PRRX1 induced by BMP signaling decreases tumorigenesis by epigenetically regulating glioma-initiating cell properties via DNA methyltransferase 3A.

Glioma-initiating cells (GICs), a major source of glioblastoma recurrence, are characterized by the expression of neural stem cell markers and the ability to grow by forming nonadherent spheres under serum-free conditions. Bone morphogenetic proteins (BMPs), members of the transforming growth factor-β family, induce differentiation of GICs and suppress their tumorigenicity. However, the mechanisms underlying the BMP-induced loss of GIC stemness have not been fully elucidated.
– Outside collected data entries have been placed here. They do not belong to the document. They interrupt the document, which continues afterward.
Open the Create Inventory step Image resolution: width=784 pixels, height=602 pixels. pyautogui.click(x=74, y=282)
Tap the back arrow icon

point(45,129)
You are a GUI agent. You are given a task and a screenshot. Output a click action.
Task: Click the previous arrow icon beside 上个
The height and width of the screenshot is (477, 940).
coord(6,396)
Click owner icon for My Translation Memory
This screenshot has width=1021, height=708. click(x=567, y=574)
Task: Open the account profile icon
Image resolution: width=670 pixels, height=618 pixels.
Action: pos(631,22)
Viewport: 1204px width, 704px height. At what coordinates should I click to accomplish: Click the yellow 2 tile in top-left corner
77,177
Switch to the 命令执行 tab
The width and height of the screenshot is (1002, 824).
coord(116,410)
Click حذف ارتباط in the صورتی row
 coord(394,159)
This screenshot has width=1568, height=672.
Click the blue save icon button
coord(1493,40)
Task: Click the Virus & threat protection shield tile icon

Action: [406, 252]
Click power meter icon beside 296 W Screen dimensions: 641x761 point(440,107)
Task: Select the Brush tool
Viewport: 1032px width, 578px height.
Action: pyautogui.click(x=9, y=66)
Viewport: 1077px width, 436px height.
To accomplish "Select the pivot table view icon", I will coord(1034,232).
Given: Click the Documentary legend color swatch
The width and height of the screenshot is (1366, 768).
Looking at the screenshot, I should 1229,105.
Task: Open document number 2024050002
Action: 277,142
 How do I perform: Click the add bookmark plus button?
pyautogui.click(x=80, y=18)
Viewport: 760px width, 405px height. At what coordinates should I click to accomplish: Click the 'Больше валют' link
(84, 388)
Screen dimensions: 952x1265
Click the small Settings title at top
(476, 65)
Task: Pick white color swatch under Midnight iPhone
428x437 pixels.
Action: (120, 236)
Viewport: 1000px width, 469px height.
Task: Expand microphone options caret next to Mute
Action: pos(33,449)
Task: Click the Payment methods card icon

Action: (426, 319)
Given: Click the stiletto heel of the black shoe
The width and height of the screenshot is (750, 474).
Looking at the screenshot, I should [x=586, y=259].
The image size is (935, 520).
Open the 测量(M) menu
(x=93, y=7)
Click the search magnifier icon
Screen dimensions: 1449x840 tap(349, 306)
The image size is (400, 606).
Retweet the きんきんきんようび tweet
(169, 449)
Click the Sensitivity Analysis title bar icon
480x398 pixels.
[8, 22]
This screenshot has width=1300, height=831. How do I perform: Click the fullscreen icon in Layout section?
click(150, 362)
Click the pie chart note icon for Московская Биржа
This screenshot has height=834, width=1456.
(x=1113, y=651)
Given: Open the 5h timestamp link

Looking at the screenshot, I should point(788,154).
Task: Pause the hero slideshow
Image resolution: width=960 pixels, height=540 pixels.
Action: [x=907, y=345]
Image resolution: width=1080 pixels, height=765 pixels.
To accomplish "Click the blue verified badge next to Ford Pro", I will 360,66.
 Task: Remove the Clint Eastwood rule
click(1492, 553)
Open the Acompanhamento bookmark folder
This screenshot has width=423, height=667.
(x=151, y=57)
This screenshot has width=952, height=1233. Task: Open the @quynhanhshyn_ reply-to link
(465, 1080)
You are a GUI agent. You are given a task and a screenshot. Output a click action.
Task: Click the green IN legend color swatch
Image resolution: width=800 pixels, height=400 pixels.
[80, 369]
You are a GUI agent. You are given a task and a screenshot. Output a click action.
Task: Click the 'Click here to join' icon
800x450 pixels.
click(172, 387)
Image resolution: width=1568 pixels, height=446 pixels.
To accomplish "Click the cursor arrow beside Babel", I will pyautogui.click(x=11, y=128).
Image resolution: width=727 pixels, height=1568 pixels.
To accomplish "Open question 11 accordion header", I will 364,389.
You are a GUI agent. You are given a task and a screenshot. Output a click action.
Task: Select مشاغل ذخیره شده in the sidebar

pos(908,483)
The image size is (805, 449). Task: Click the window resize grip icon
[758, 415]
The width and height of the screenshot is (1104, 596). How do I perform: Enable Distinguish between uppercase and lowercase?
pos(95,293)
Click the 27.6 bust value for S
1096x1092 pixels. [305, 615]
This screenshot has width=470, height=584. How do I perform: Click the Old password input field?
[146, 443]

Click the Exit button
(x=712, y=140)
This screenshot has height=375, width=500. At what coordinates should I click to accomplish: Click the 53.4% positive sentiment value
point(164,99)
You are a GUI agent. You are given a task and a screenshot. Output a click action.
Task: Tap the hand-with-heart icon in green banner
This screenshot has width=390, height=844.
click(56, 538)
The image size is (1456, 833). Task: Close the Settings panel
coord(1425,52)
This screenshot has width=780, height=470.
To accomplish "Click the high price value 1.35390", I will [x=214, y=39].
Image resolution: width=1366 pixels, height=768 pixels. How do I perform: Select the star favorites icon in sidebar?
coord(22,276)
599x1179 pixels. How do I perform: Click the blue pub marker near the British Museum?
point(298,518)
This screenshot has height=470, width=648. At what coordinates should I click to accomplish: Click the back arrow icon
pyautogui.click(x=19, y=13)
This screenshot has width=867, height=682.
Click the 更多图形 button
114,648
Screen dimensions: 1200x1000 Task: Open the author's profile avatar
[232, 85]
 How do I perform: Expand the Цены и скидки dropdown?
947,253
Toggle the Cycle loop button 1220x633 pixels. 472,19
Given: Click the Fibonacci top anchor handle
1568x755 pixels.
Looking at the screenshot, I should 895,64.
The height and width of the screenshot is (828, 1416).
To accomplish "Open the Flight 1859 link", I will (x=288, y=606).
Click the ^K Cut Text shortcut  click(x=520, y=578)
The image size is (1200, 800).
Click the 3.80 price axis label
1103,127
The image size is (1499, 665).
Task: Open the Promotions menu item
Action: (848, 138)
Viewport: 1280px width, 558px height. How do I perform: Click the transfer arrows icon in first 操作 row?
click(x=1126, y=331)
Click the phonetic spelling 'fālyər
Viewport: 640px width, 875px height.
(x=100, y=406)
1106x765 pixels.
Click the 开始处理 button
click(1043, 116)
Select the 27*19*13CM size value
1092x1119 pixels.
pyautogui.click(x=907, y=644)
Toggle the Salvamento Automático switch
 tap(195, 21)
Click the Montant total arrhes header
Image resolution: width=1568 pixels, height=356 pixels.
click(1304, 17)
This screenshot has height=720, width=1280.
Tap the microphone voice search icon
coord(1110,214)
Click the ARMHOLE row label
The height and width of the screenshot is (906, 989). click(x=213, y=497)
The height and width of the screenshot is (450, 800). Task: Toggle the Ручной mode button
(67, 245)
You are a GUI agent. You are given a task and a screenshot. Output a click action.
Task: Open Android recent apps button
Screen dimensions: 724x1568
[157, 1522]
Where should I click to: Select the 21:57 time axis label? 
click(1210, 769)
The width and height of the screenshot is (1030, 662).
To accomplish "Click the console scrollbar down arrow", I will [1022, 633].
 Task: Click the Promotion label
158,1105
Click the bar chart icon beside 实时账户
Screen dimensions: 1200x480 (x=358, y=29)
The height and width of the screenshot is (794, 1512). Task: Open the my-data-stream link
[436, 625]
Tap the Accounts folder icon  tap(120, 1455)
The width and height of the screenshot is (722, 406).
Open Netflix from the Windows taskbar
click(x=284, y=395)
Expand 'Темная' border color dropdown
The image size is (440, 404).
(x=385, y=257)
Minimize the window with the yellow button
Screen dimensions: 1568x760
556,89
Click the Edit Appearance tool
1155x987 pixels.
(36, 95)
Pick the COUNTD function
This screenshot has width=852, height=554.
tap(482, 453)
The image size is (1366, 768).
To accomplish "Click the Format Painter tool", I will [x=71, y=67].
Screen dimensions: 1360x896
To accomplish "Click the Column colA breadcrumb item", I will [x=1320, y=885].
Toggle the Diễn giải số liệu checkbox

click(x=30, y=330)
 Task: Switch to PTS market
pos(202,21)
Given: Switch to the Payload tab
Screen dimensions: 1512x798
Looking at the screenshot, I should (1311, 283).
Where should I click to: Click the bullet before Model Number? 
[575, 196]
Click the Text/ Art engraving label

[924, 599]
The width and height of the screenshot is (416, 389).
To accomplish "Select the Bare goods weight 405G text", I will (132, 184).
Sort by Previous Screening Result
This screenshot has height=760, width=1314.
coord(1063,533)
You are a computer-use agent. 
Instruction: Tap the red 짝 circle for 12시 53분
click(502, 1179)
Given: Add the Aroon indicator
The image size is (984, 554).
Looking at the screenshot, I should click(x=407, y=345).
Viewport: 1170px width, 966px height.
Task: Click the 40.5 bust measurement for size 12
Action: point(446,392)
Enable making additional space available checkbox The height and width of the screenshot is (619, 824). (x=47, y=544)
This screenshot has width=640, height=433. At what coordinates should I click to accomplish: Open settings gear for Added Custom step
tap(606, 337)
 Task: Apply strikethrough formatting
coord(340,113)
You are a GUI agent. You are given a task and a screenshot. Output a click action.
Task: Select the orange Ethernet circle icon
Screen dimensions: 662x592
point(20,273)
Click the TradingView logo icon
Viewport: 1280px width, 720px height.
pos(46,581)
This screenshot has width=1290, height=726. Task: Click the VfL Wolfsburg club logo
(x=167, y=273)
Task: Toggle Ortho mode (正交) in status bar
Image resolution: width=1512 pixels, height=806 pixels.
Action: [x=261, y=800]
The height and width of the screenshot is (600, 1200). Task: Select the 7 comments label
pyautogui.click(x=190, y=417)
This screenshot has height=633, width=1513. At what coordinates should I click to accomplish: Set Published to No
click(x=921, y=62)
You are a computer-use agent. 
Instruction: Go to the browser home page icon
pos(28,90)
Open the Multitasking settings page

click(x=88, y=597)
Here, we show that paired related homeobox 1 (PRRX1) induced by BMPs decreases the CD133-positive GIC population and inhibits tumorigenic activity of GICs in vivo. Of the two splice isoforms of PRRX1, the longer isoform, pmx-1b, but not the shorter isoform, pmx-1a, induces GIC differentiation. Upon BMP stimulation, pmx-1b interacts with the DNA methyltransferase DNMT3A and induces promoter methylation of the PROM1 gene encoding CD133. Silencing DNMT3A maintains PROM1 expression and increases the CD133-positive GIC population. Thus, pmx-1b promotes loss of stem cell-like properties of GICs through region-specific epigenetic regulation of CD133 expression by recruiting DNMT3A, which is associated with decreased tumorigenicity of GICs.